A decisão foi publicada nos últimos dias e determina o encaminhamento do caso para uma das varas criminais da capital mineira, responsáveis pela análise desse tipo de delito.
De acordo com o entendimento judicial, o Tribunal do Júri possui competência para julgar crimes dolosos contra a vida, como homicídio, feminicídio, infanticídio e induzimento ao suicídio. Como a investigação aponta que as mortes ocorreram durante a prática de um roubo, o caso deverá ser apreciado por um juiz de direito, sem a participação de jurados populares.
A suspeita é apontada pela Polícia Civil como responsável pela morte do casal de idosos dentro de um apartamento na região Centro-Sul de Belo Horizonte.
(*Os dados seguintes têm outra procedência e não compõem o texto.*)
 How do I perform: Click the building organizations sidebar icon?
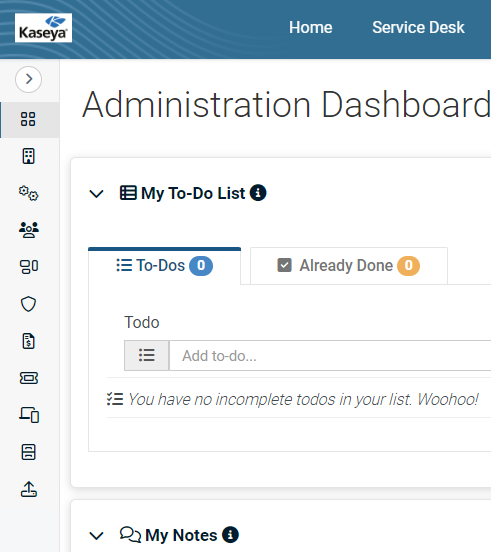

As investigações indicam que bens das vítimas teriam sido levados após o crime, reforçando a linha de apuração de latrocínio.
Nos últimos dias, a polícia realizou a reconstituição dos fatos para esclarecer a dinâmica da ocorrência e reunir novos elementos para o inquérito policial.
Paralelamente, a defesa da investigada também solicitou a realização de exame de insanidade mental, pedido que passou a ser analisado pelas autoridades responsáveis pelo caso.
O crime causou grande repercussão em Minas Gerais pela violência empregada e pela idade avançada das vítimas. O processo segue em tramitação na Justiça mineira.